Transport and deposition of nanoparticles in porous media at the pore scale using an Eulerian-Lagrangian method

Abstract

BackgroundNanoparticle deposition in a subsurface environment decreases the amount of material in the bulk fluid, increases surface roughness, and affects nanofluid flow. Nanoparticle transport in porous media is a complex, multiscale phenomenon. Its macroscopic behavior is determined by phenomena at the pore-scale. Hence, it is necessary and of interest to study the transport and deposition of nanoparticles in porous media using a pore-scale approach. MethodsA computational solver is developed using an Eulerian-Lagrangian approach within the OpenFOAM library.
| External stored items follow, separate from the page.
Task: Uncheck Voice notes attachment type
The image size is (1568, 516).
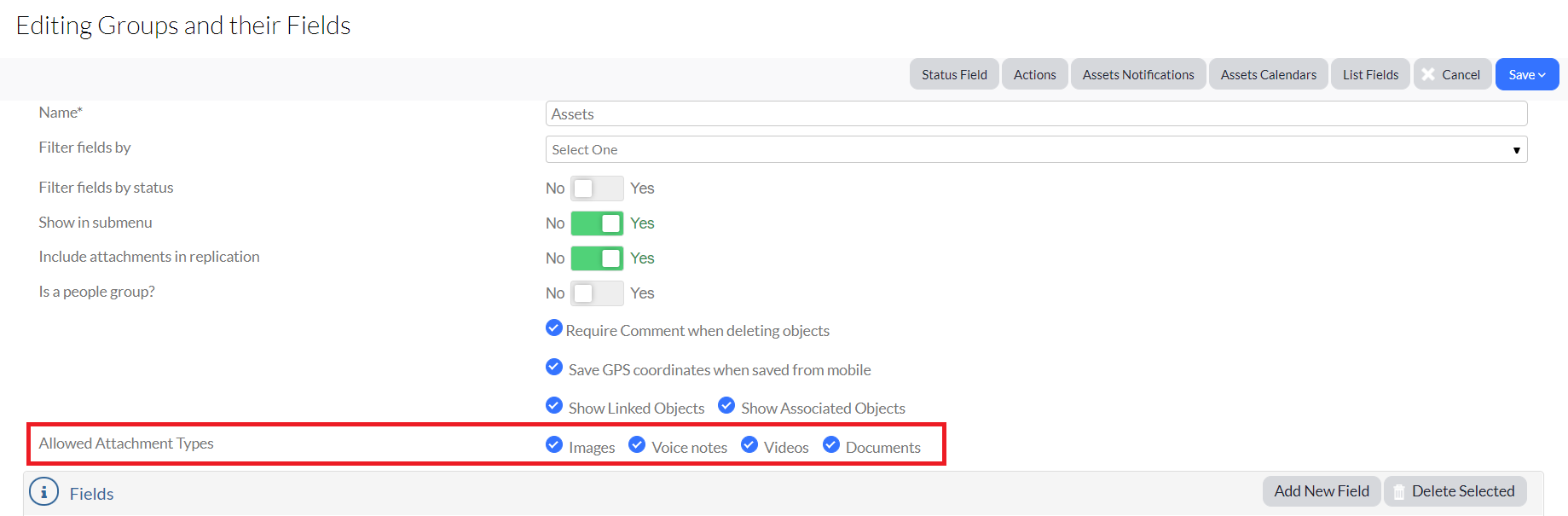Action: point(637,445)
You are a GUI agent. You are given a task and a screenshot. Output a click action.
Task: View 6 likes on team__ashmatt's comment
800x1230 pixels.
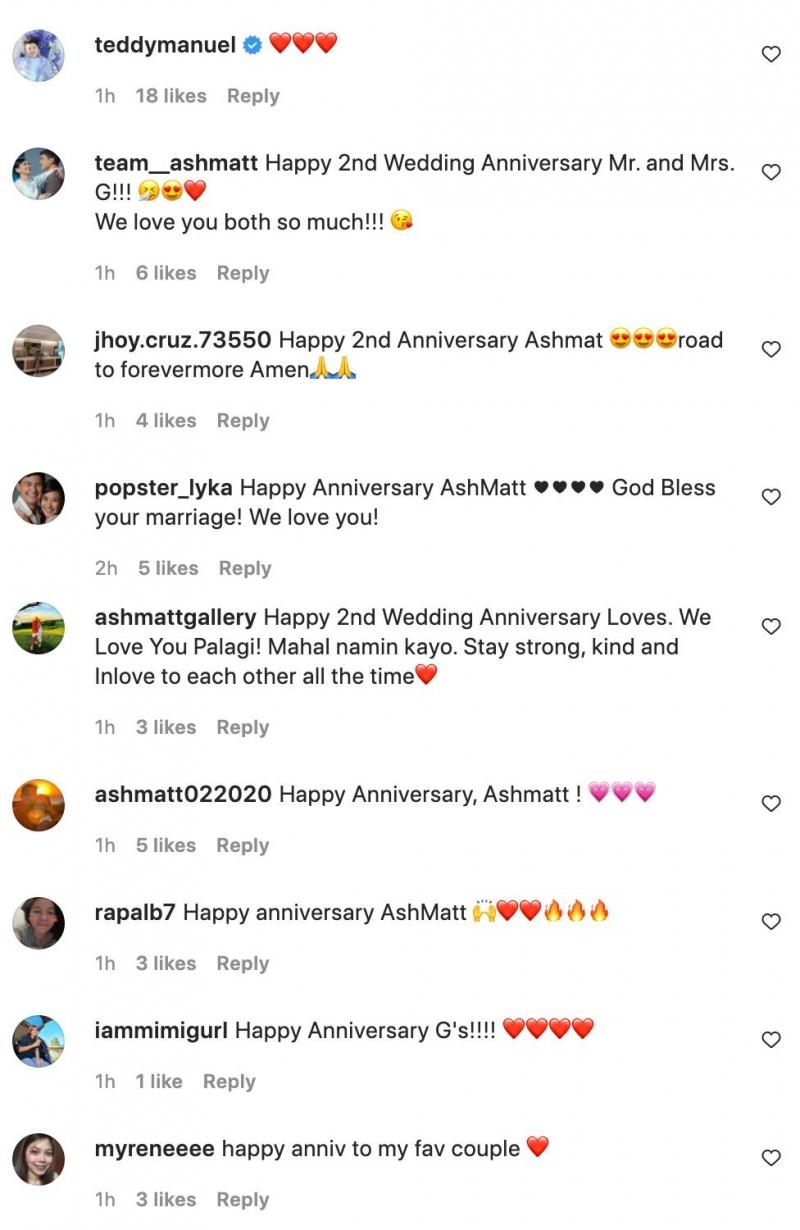[x=166, y=273]
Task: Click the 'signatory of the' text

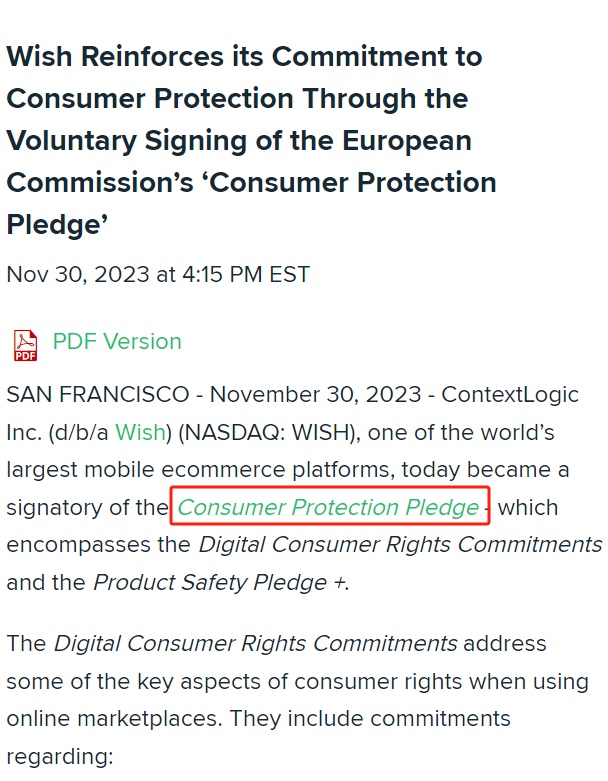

A Berea sandstone and three open-cell metal foams with porosities of 0.8, 0.85, and 0.9, constructed by Laguerre-Voronoi tessellation, were analyzed to study nanoparticle behavior in water. Significant findingsNanoparticle deposition on solid surfaces is influenced by porosity, double layer thickness (NDL), surface potential magnitude (NE1), and nanoparticle diameter. Brownian motion that has a significant impact on nanoparticle transport and deposition is also examined. For nanoparticles with 20 nm diameter, the fraction of particles deposited in foam with 0.8 porosity is about 17 % more than the foam with 0.9 porosity. This difference decreases with nanoparticle diameter. For the particles with 100 nm diameter and more, the effects of Brownian motion on nanoparticle deposition becomes negligible.